Essa inteligência o fez bem sucedido nas finanças. Era adolescente quase imberbe, quando papai lhe deu cinco mil reis e o colocou num trem. Fosse ganhar a própria vida. Honestidade e inteligência o fizeram galgar posições, a partir de modestos empregos. Andou por agências bancárias do interior do Estado. Em Jaú, encontrou Marília, sua bela companheira. Ali nasceriam a primogênita professora Zilda Maria, e a caçula odontóloga Maria "Bia" Elvira. Em Sorocaba aonde viera como sub-contador da recém-criada agência do Banco do Estado nasceria Ana Célia, bioquímica pesquisadora aposentada do IAL.
Coragem e honestidade o ajudaram a alcançar a chefia do departamento de crédito de um dos maiores bancos do País. Levou tempo, mas você chegou lá. Falo em coragem porque, numa das cidades, foi ameaçado por "autoridades" políticas que pleiteavam financiamento em desacordo com as garantias exigidas pelo Banco. Chegaram a detê-lo, mas você não cedeu. O dever de zelar pelo bem público foi maior que a pressão daqueles que o queriam utilizar para avançar sobre ele.
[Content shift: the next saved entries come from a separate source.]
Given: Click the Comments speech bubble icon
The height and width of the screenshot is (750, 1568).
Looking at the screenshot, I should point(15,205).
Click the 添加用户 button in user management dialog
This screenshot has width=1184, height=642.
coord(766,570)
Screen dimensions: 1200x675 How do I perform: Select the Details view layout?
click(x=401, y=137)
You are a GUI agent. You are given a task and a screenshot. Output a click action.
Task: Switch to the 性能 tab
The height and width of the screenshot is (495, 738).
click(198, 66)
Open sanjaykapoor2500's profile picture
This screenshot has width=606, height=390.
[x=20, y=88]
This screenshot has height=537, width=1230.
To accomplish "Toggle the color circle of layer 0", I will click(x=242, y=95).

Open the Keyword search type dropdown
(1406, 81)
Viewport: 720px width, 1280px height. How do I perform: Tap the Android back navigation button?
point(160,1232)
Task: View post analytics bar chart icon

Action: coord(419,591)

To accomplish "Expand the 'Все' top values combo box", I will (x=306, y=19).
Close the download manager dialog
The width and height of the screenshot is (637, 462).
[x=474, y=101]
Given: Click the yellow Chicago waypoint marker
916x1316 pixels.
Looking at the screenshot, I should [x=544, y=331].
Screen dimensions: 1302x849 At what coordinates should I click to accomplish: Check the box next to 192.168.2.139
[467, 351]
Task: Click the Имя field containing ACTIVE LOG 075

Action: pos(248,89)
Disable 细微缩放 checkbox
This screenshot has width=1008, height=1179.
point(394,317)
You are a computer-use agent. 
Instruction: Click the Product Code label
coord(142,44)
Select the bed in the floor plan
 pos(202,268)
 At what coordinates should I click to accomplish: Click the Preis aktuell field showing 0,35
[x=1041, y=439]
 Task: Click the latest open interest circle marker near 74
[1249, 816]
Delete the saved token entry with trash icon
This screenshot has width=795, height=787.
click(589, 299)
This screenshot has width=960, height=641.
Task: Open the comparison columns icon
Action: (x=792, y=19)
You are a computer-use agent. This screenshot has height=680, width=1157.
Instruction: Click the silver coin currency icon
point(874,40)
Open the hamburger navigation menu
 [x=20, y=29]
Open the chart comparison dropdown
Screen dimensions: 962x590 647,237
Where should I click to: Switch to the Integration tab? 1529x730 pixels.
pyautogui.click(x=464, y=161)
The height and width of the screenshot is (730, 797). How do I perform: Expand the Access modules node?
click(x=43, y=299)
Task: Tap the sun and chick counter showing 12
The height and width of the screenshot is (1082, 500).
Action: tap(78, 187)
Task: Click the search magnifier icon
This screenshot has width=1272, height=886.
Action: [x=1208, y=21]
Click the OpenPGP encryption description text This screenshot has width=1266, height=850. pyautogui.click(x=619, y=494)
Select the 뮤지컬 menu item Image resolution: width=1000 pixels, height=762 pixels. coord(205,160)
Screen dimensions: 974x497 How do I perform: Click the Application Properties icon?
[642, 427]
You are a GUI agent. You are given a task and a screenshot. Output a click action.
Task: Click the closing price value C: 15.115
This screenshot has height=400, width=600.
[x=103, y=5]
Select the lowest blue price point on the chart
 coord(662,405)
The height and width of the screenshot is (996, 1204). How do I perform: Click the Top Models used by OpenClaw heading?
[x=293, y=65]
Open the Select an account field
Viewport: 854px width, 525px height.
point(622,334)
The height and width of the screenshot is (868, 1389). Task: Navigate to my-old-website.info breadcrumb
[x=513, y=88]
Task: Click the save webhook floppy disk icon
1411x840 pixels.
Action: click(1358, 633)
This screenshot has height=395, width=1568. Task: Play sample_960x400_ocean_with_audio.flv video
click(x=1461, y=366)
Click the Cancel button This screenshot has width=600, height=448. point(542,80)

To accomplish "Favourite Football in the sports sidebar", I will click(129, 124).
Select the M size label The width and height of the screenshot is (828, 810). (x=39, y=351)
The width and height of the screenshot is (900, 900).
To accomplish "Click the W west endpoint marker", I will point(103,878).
Na fria e chuvosa manhã de maio, seu coração estava quase parando (43 bat/min). Sua voz, pouco inteligível, recusou chamassem médico. Pedia minha presença. Corri a São Paulo. Até pareceu milagre encontrei-o recuperado. Pudemos conversar e choramos feito bezerros desmamados ao lembrar emoções vividas e curtidas. Lembramos que durante muitos anos eu escrevia cartas endereçadas a Lauro Jorge Steffen. O nome correto era simplesmente Lauro.*
Contou nosso chororô a todos que cuidavam ou visitavam você. Quando voltei a revê-lo, nenhuma interação. Quando a cuidadora saudou-o com o efusivo "Seu Lauro, bom-dia!" não mais ouviu a indefectível resposta "Como vai sua tia!". Percebeu que você havia piorado. Pois é, mano Lauro (sem o Jorge), você não mais chorará conosco. Lúcia, Dolores e eu choraremos sozinhos. Segundo promessa transcrita no Apocalipse de João, você terá enxugadas suas lágrimas.
Lauro Steffen (1917-2013)
Requiescat in pace
(*) Luteranos antigos costumavam acrescentar, ao prenome, o nome do padrinho. O padrinho era nosso tio-avô Jorge.
Ao Dr. Edgard Steffen
ResponderExcluirCaro amigo e colega do antigo Departamento Estadual da Criança de S.Paulo: sou homem suficiente para lhe confessar que derramei copiosas lágrimas ao ler este seu texto. Parabéns por sua sensibilidade amorosa à família, que realmente está acima de todo o relacionamento social. Um grande abraço, William Moffitt Harris, pediatra sanitarista,sobramista cearense de Campinas-SP.
Prezado Dr. Edgard,
ResponderExcluirFiz a gentileza de postar um comentário que Dr. William Harris fez a propósito de seu artigo, mas não obteve sucesso. Daí meu nome aparecer como advindo de mim. Confesso, igualmente, que me emocionei com seu relato. Lamento o que motivou sua crônica, mas o parabenizo pelo texto.